Lastly, patience in waiting to conceive. I was eager to get pregnant as soon as we got married. We both want biological children, I want the experience of being pregnant. I want the chance to parent, no strings attached more so than anything else. It's a heavy topic, biological kids, when you’re a foster parent. People ask all the time. "Could you not have your own kids?" " Are you guys going to have your own kids?". Here is the thing. First and foremost our kids, are OUR kids. Even if it's for 6 months or 2 years, they are ours. We love them as if they were ours. There is no difference to me. I spent a long time coming to terms with the fact that I might not ever have biological children. That I might not ever get to experience what it's like to be pregnant, to breastfeed, to have a little kid that looks like me. It was actually where I had to do the most work personally when I decided to become a foster parent. I had to accept that as truth. It took me a while. Now that I’m here, I jokingly tell people I feel like I got all the best parts and got to skip the shitty parts. Grant it, I don't have anything to compare it to but this feels no different to me. After I got little man, that was pretty much it for me. I knew it would never matter to me if I ever had biological children. But then I met my husband and it mattered again for a bit. It matters to him. And just for the record, I totally understand that and I think it's ok. I understand the desire to have a biological child, I do, I'm just also ok if it doesn't happen. But…. I say that, yet month after month I find myself more and more disappointed when I'm not pregnant. I know at the end of the day, it won't make a difference to either of us how we build our family, we are just grateful that there is a family but it's still there in the back of our minds, currently more towards the front. So we are still trying and I'm going to try and be patient. 

But in the meantime, I'm going to sit in some GRATITUDE. My word for 2022. My heart is so full. Our home is so full. I really couldn't ask for more than that. It's easy to get lost. It's easy to want more. To wish for more. To be ungrateful with what you have.
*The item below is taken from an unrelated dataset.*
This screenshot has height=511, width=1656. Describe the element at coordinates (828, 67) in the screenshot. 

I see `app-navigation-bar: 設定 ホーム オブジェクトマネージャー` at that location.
Society has conditioned us to think that’s normal, that it is our right. But let's eat some humble pie for a sec, shall we? Because I did that this week in the realist way possible and whoa. I have so much. For starters, I have two amazing little boys in my life that I get to love and care for and there really is no greater gift than being a mom. Doesn't matter how they got here or even for how long they will be here. I am grateful to be their mom today. We are blessed. I hate that word. As someone who grew up in the church and then came to age in the era of #blessed, it's diluted for me. But I'm not sure there is a better way to describe how I feel. I'm lucky I guess. Lucky to be surrounded by so much love. My life is pretty great. And guys that's not a brag, that’s a reminder to me that I should be overwhelmed with gratitude. Truth be told, most days I don't see it like that and I should. So I want to focus on that this year. I want to focus on letting the petty shit go because I've got it really great. I want to complain less. Like a lot less. It's a bad trait of mine I wish I could change. I call it venting but let's call it what it is…its complaining and it's annoying. It's not pretty, it's not becoming and at the end of the day, it doesn't belong to a grateful heart. I have one, a really grateful heart and I want my life, my actions, my words…to reflect that. 
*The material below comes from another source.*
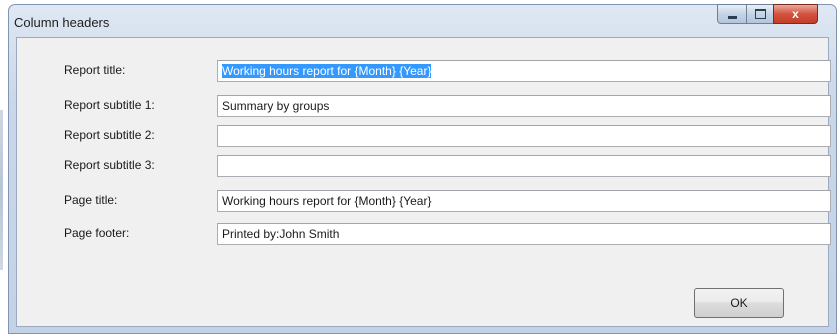 This screenshot has height=334, width=837. Describe the element at coordinates (524, 136) in the screenshot. I see `report-subtitle-2-field` at that location.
For years I journaled on NYE. I wrote about what I learned from the year, what my goals were for the next year, (those fantastic entries are buried in the Notes section of Facebook if you are bored) but this year felt different. I learned so much this past year I wouldn't even know where to start to put that on paper and I kinda don't want to. I want to look forward. I want to move forward. I think reflection is important but I also think it should be fleeting. There one minute and then gone the next. Just enough to make you say hum, and move on. So, that's what I'm doing. I need more patience for sure, no doubt about it so that's going with me into 2022 but I'm moving with gratitude. That grateful heart is going to change the way I see the world and I need a little bit of that right now.